Una campagna del Moige per proteggere i minori sul web

Genitori in tour nelle scuole italiane insieme alla Polizia delle Comunicazioni

 Sono tantissimi i bambini e gli adolescenti che hanno libero accesso a internet. Oltre la metà dei genitori italiani ha ammesso che i propri figli sono in rete ogni giorno, per oltre cinque giorni a settimana. Anche a scuola è facile connettersi: l’80% degli insegnanti lavora in istituti da cui gli studenti possono collegarsi a internet. In questo caso, però, i tempi a disposizione dei ragazzi sono ridotti. Questi numeri, che derivano da un’indagine condotta da Swg per il Moige e Symantec Dati, fanno capire quanto sia importante proteggere i giovanissimi dai pericoli che possono incontrare navigando sul web.
manifesto campagna Moige
Infatti, sempre secondo la stessa ricerca, l’83% dei genitori afferma di temere i siti con contenuti pericolosi, mentre il 55% ha paura che i propri figli possano incappare nelle maglie di pedofili o di gente che possa far loro del male. Dati che stridono se incrociati con quelli relativi alla protezione. Il filtro parental control, impostato dai genitori, è poco utilizzato. Per aiutare genitori e figli ad usare internet in modo corretto e consapevole, evitando i pericoli, il Moige ha promosso una campagna dal titolo «Non cadere nella rete! Cyberbullismo e altri pericoli del web».
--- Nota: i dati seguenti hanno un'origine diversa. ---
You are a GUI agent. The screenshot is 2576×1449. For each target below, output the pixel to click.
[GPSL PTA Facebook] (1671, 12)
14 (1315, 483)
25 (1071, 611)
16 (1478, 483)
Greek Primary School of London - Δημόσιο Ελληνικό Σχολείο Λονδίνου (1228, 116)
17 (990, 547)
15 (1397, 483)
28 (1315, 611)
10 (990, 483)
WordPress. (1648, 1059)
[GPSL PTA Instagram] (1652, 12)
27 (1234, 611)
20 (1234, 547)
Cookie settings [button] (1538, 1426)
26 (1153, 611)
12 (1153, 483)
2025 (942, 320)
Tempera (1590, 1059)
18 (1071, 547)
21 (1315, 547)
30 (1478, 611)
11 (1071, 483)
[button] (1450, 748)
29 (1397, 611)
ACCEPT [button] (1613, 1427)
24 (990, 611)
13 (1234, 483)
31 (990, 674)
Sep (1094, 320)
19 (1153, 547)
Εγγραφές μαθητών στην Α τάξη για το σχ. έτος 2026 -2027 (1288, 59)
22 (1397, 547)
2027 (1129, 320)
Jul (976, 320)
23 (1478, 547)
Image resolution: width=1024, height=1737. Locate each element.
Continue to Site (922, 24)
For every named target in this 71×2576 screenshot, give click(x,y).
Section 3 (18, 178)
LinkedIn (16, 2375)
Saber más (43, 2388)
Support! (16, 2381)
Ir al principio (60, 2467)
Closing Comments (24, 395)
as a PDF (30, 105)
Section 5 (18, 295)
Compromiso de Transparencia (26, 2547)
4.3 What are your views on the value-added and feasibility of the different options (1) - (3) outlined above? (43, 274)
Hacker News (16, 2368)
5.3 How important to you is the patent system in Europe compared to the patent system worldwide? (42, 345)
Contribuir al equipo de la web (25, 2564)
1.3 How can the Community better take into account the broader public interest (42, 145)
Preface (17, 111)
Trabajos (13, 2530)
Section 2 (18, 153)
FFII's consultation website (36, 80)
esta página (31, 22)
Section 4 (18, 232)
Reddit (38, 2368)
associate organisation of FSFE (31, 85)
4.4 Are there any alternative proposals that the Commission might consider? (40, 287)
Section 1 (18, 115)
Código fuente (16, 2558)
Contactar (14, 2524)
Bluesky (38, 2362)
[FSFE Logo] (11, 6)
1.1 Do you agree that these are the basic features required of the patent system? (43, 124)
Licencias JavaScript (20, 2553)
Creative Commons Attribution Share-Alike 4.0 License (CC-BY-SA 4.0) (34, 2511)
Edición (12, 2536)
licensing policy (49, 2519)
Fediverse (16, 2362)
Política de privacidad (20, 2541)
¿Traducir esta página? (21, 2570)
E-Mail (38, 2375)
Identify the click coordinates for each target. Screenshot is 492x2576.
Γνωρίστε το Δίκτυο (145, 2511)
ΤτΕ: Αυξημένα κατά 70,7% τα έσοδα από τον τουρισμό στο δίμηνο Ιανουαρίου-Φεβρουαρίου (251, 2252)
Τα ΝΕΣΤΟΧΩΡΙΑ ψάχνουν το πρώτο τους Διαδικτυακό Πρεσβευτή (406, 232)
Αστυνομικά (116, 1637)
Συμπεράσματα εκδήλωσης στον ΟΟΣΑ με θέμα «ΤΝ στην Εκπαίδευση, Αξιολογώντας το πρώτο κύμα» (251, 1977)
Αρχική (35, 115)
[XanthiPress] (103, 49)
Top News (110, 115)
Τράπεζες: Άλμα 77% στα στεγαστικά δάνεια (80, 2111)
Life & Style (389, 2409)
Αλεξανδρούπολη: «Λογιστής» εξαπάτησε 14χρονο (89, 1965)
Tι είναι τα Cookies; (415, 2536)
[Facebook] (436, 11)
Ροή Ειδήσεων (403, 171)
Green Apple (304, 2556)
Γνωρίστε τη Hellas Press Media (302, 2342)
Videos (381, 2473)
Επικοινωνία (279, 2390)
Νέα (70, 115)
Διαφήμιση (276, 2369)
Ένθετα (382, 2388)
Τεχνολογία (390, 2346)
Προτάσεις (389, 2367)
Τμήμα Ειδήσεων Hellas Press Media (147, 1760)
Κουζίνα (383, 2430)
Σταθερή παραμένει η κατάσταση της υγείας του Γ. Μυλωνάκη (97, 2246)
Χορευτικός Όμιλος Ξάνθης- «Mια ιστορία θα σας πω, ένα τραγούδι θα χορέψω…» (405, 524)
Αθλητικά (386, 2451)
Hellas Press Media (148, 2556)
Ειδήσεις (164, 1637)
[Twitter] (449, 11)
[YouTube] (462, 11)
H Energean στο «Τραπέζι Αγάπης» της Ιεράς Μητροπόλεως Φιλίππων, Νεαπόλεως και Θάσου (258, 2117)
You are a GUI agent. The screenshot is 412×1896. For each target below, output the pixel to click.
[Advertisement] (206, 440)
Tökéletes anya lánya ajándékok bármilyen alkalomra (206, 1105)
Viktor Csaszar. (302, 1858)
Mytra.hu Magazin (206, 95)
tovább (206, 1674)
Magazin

La manifestazione ha la forma di un tour, ed è giunta alla seconda edizione. A idearla è stato il Movimento dei genitori, con il sostegno della Symantec, la collaborazione della Polizia delle Comunicazioni, del ministero dell’Interno e il patrocinio del ministero dello Sviluppo economico. Gli esperti del Moige, insieme agli agenti visiteranno le scuole medie italiane, per insegnare a ragazzi, genitori e insegnanti i trucchi per non cadere nelle insidie del web, come quelli relativi ai sistemi di protezione per i minori. E poi altri consigli per usare internet senza problemi: non visitare i siti pornografici o dai contenuti inadatti, evitare di comunicare con gli sconosciuti e non rivelare informazioni personali.
Pochi consigli, all’apparenza semplici da mettere in pratica: eppure tanti ragazzi rimangono vittime di raggiri o vere e proprie trappole, se si considera che dal 1997 a oggi la Polizia delle Comunicazioni ha arrestato 238 persone, ne ha denunciato quasi 4.500 e ha eseguito quasi 4 mila perquisizioni. Inoltre, circa 300mila siti sono tenuti costantemente sotto controllo: 177 siti sono stati chiusi in Italia e quasi 11 mila all’estero. Il tour della campagna partirà da Roma e resterà nel Lazio fino al 23 ottobre. Poi gli incontri proseguiranno in Liguria, in Piemonte, e in Lombardia. Si concluderanno in Emilia Romagna il 17 novembre.